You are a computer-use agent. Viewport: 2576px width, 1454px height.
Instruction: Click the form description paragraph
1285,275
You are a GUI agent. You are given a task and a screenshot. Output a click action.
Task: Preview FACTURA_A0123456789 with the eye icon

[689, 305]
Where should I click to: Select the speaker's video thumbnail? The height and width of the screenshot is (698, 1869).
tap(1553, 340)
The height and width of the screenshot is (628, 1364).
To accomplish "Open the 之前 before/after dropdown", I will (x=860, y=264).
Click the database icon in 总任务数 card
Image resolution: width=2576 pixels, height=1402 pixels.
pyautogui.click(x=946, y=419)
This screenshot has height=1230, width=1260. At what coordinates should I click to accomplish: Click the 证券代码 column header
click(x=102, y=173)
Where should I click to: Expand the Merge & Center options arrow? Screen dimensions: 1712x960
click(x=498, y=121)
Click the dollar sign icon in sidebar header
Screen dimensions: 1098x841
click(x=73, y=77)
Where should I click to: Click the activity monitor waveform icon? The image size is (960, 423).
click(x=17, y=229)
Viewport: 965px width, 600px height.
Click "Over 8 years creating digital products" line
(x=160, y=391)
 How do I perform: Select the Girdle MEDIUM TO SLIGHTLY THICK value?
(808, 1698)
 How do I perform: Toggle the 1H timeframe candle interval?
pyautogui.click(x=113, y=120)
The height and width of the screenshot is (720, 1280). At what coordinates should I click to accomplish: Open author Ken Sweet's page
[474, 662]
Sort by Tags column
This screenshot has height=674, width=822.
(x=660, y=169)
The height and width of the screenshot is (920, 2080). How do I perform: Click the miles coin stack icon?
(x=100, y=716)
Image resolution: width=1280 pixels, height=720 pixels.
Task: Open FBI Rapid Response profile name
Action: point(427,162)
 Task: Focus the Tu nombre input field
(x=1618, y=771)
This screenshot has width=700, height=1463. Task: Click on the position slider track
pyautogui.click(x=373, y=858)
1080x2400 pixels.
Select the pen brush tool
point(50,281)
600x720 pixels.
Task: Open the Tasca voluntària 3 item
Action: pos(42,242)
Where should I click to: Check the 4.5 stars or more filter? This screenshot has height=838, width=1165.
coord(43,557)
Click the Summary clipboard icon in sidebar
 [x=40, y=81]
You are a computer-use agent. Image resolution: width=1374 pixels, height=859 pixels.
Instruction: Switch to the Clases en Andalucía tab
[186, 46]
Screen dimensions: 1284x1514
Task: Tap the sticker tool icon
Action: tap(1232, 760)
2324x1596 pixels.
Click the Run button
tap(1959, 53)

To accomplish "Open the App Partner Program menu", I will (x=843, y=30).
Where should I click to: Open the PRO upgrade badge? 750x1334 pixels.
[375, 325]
··········
What is asked: Could you rewrite all of the records above, replacing "Viewport" with "Display" wherever it occurs and leaving everything else unchanged?

Result for this exercise:
You are a computer-use agent. Display: 2576px width, 1454px height.
Instruction: Click the form description paragraph
1285,275
You are a GUI agent. You are given a task and a screenshot. Output a click action.
Task: Preview FACTURA_A0123456789 with the eye icon

[689, 305]
Where should I click to: Select the speaker's video thumbnail? The height and width of the screenshot is (698, 1869).
tap(1553, 340)
The height and width of the screenshot is (628, 1364).
To accomplish "Open the 之前 before/after dropdown", I will (x=860, y=264).
Click the database icon in 总任务数 card
Image resolution: width=2576 pixels, height=1402 pixels.
pyautogui.click(x=946, y=419)
This screenshot has height=1230, width=1260. At what coordinates should I click to accomplish: Click the 证券代码 column header
click(x=102, y=173)
Where should I click to: Expand the Merge & Center options arrow? Screen dimensions: 1712x960
click(x=498, y=121)
Click the dollar sign icon in sidebar header
Screen dimensions: 1098x841
click(x=73, y=77)
Where should I click to: Click the activity monitor waveform icon? The image size is (960, 423).
click(x=17, y=229)
Display: 965px width, 600px height.
Click "Over 8 years creating digital products" line
(x=160, y=391)
 How do I perform: Select the Girdle MEDIUM TO SLIGHTLY THICK value?
(808, 1698)
 How do I perform: Toggle the 1H timeframe candle interval?
pyautogui.click(x=113, y=120)
The height and width of the screenshot is (720, 1280). At what coordinates should I click to accomplish: Open author Ken Sweet's page
[474, 662]
Sort by Tags column
This screenshot has height=674, width=822.
(x=660, y=169)
The height and width of the screenshot is (920, 2080). How do I perform: Click the miles coin stack icon?
(x=100, y=716)
Image resolution: width=1280 pixels, height=720 pixels.
Task: Open FBI Rapid Response profile name
Action: point(427,162)
 Task: Focus the Tu nombre input field
(x=1618, y=771)
This screenshot has width=700, height=1463. Task: Click on the position slider track
pyautogui.click(x=373, y=858)
1080x2400 pixels.
Select the pen brush tool
point(50,281)
600x720 pixels.
Task: Open the Tasca voluntària 3 item
Action: pos(42,242)
Where should I click to: Check the 4.5 stars or more filter? This screenshot has height=838, width=1165.
coord(43,557)
Click the Summary clipboard icon in sidebar
 [x=40, y=81]
You are a computer-use agent. Image resolution: width=1374 pixels, height=859 pixels.
Instruction: Switch to the Clases en Andalucía tab
[186, 46]
Screen dimensions: 1284x1514
Task: Tap the sticker tool icon
Action: tap(1232, 760)
2324x1596 pixels.
Click the Run button
tap(1959, 53)

To accomplish "Open the App Partner Program menu", I will (x=843, y=30).
Where should I click to: Open the PRO upgrade badge? 750x1334 pixels.
[375, 325]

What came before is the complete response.